* TASK DETAILS
Please transcribe the entries starting at the line that contains "The image size is (700, 400)." and ending at the line that contains "tap(545, 377)", including both of those lines.

* RECORDS PROVIDED
*****

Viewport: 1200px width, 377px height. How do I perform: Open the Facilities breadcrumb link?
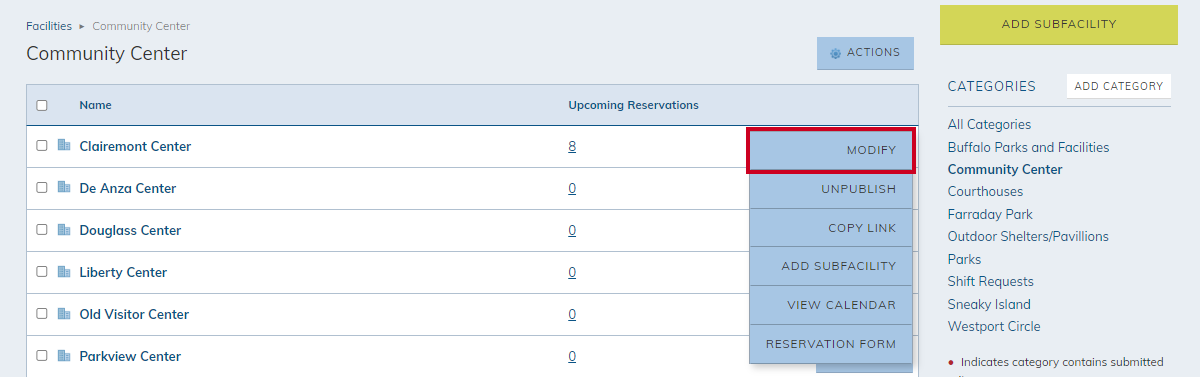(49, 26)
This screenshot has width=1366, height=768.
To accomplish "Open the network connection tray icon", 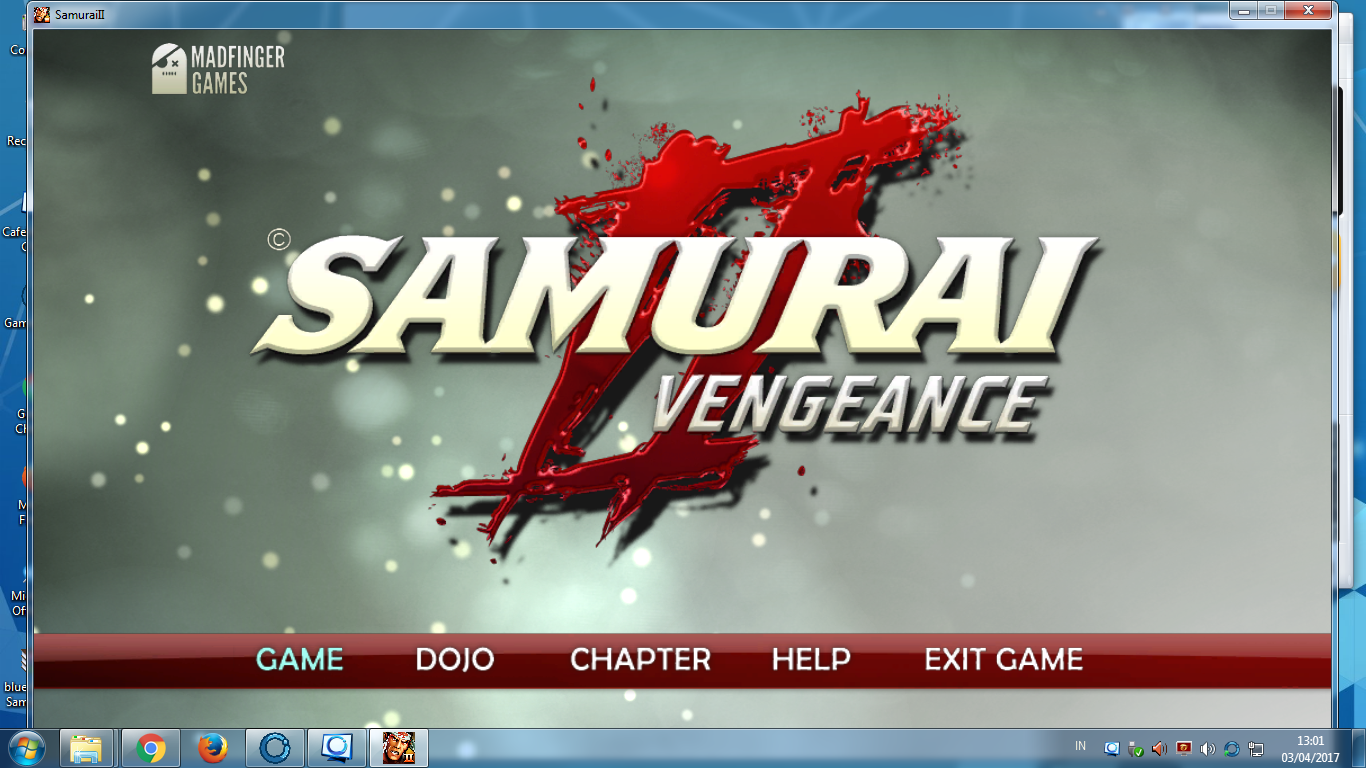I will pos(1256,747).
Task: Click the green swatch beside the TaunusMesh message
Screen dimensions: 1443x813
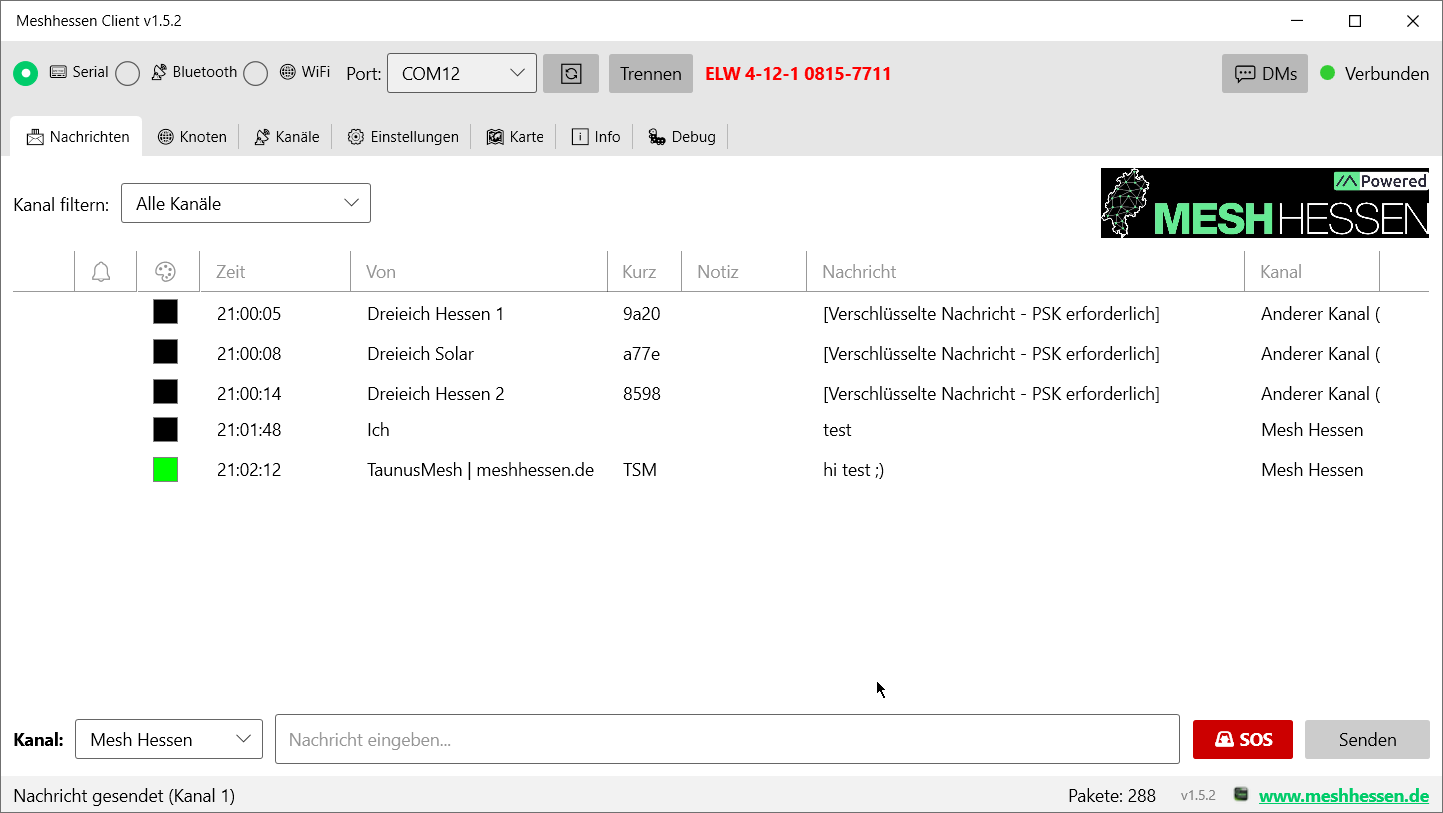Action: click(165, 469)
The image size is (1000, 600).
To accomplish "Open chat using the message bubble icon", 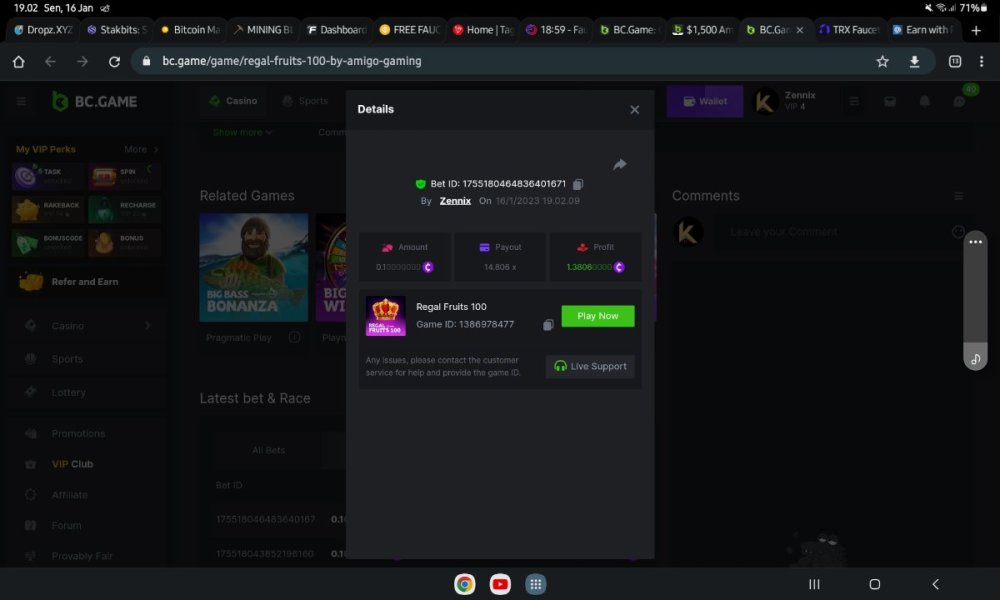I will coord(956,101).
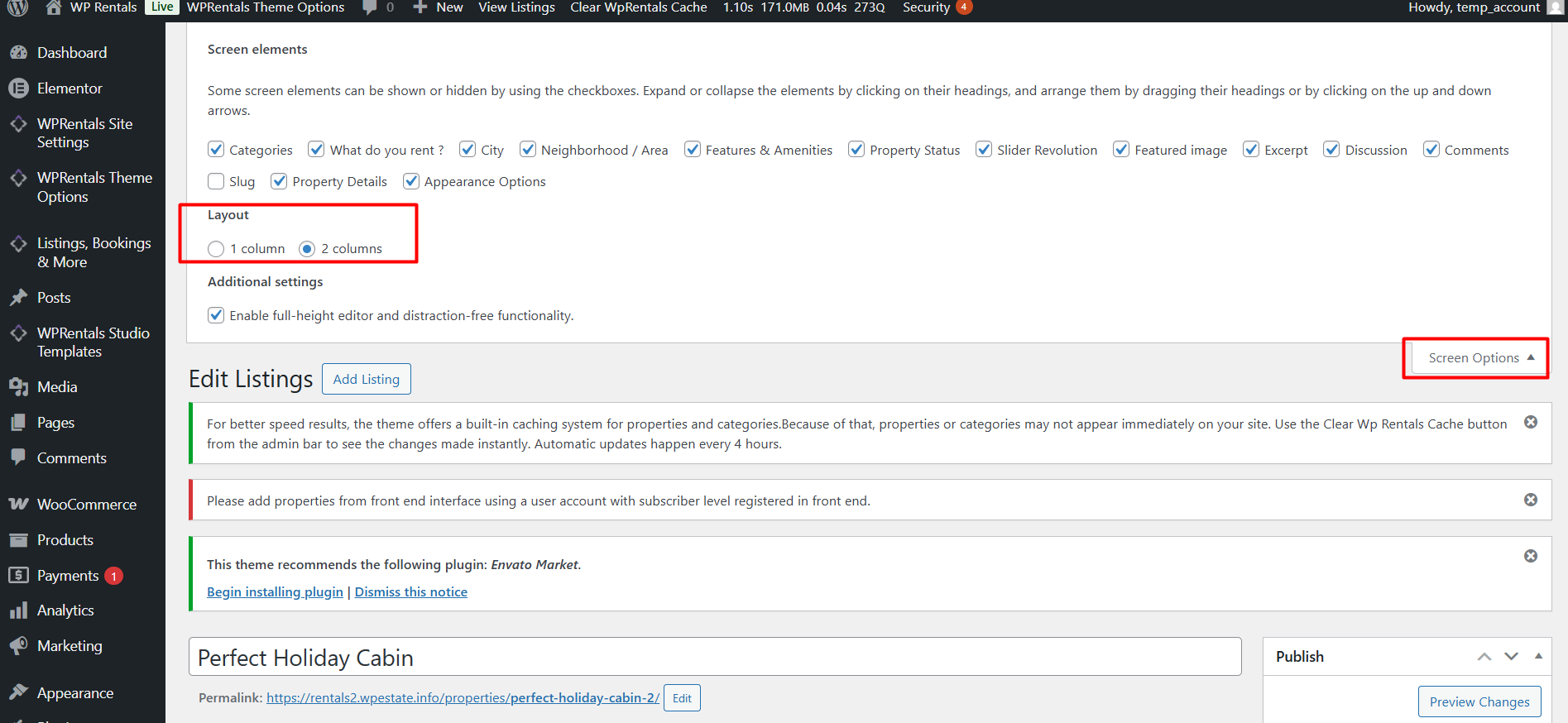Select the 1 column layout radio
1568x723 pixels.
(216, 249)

*****

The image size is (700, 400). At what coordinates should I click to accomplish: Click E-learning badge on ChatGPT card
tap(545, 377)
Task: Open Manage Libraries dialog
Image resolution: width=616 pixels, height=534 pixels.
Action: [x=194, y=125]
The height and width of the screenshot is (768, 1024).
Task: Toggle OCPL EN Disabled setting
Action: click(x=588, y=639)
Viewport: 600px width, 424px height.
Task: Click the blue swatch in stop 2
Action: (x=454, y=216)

*****

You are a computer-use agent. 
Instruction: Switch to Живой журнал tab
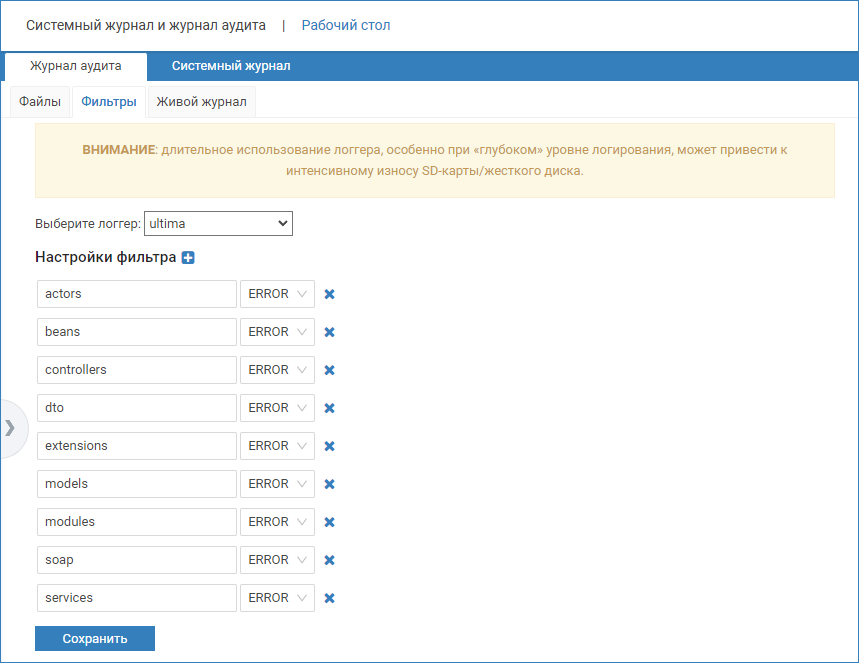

*****

* ANSWER BELOW
The image size is (700, 400). At what coordinates should I click to accomplish: Click E-learning badge on ChatGPT card
tap(545, 377)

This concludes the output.